Ammetto che non ho mai trovato abbastanza buona volontà per leggermi la sterminata letteratura scientifica che è stata prodotta negli ultimi anni su questi argomenti. Forse, oltre che la buona volontà, è mancato anche l’interesse. Le volte che sono stato esposto a queste teorie è stato durante i numerosi professional developments a cui, come insegnanti, siamo tenuti ad andare e che, la maggior parte delle volte, hanno come contenuto l’integrazione della tecnologia nella didattica. La cosa che salta all’occhio è che molto spesso gli speakers di queste conferenze a cui partecipano centinaia di professori non sono insegnanti. Sono esperti di informatica o accademici dei vari College of Education. L’esito è un elenco di app e software che “semplificano il lavoro dell’insegnante” e di fronte al quale l’insegnante medio realizza immediatamente che non ha tempo da dedicare allo sviluppo delle sue care lezioni con quelle tecnologie; oppure teorie cognitive così astratte o complesse che faticano a connettersi con il ragazzo concreto che il giorno dopo l’insegnante incontra in classe.

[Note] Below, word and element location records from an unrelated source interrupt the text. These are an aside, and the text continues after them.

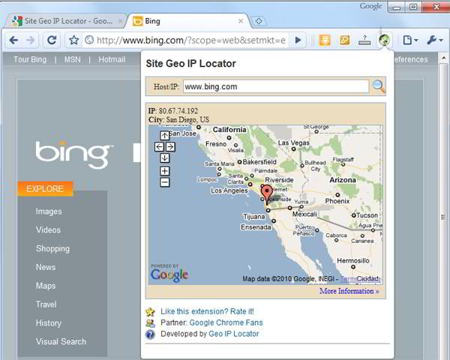Click into the Host/IP input field
The height and width of the screenshot is (360, 450).
click(x=275, y=86)
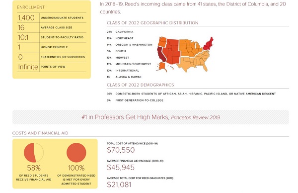Screen dimensions: 298x193
Task: Click the 1,400 undergraduate students row
Action: [52, 18]
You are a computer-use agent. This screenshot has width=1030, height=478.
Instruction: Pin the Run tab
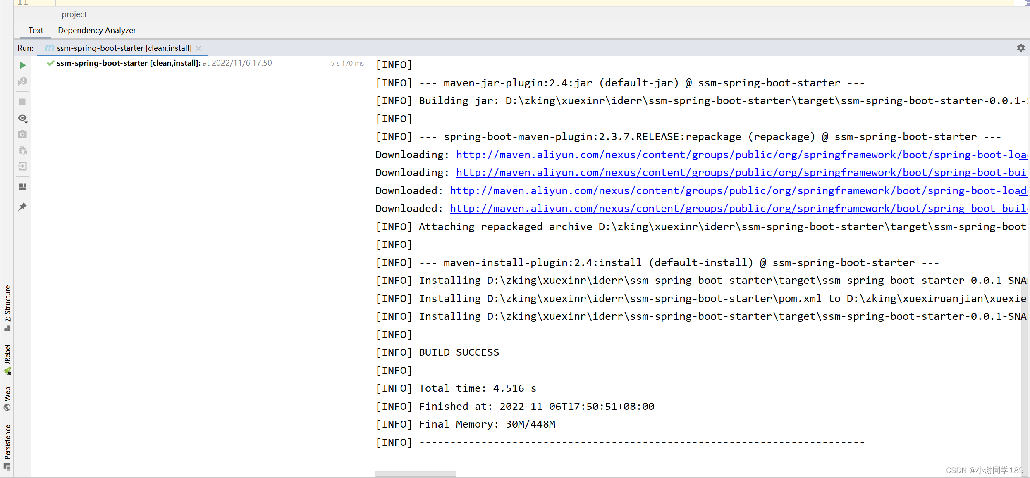click(x=22, y=207)
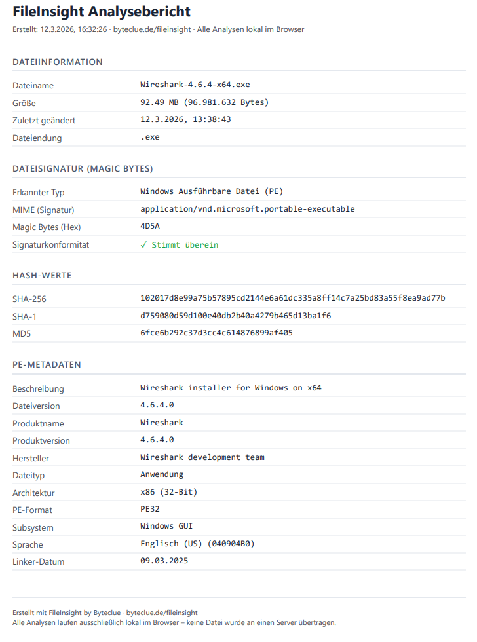Select the MD5 hash value

(x=216, y=333)
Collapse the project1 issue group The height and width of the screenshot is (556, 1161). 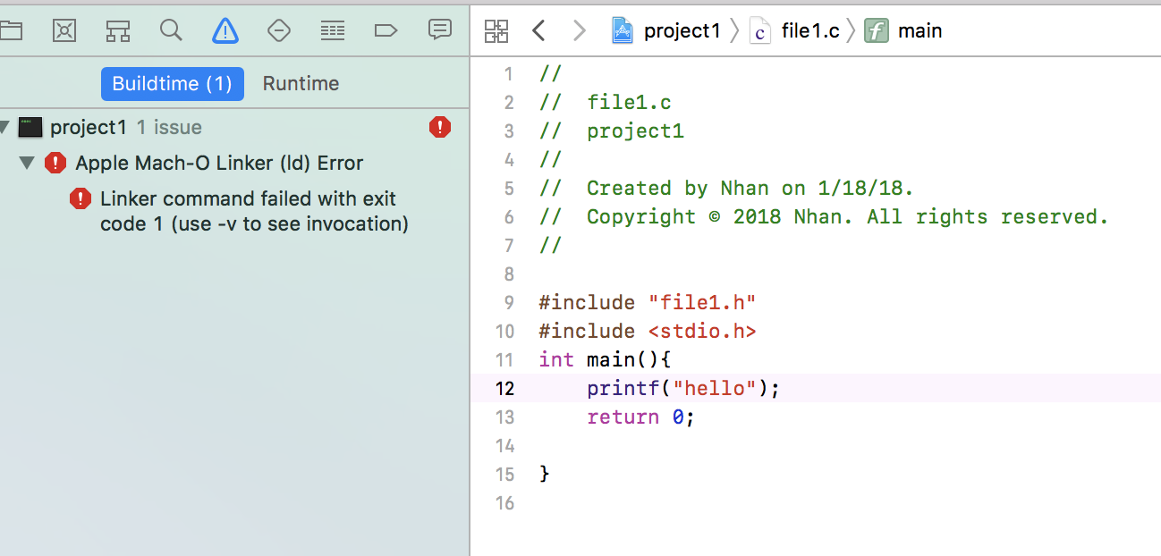click(x=4, y=128)
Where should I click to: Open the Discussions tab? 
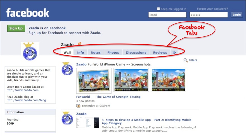136,52
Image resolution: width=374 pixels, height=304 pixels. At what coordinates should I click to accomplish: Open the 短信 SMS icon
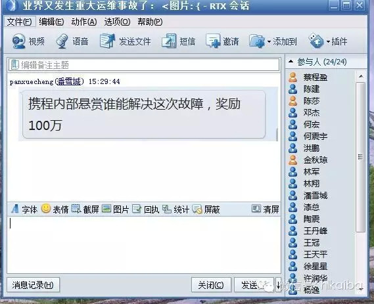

E allora? Grazie al cielo, passata la retorica del marketing di amministrazioni e genitori e i proclami trionfalistici di informatici e accademici, la vita quotidiana, day in day out, degli insegnanti e dei loro studenti è molto più semplice, e molto più legata a quel sostantivo — scuola — che ha la sostanza e il sapore del sapere, non dell’acqua di cocco.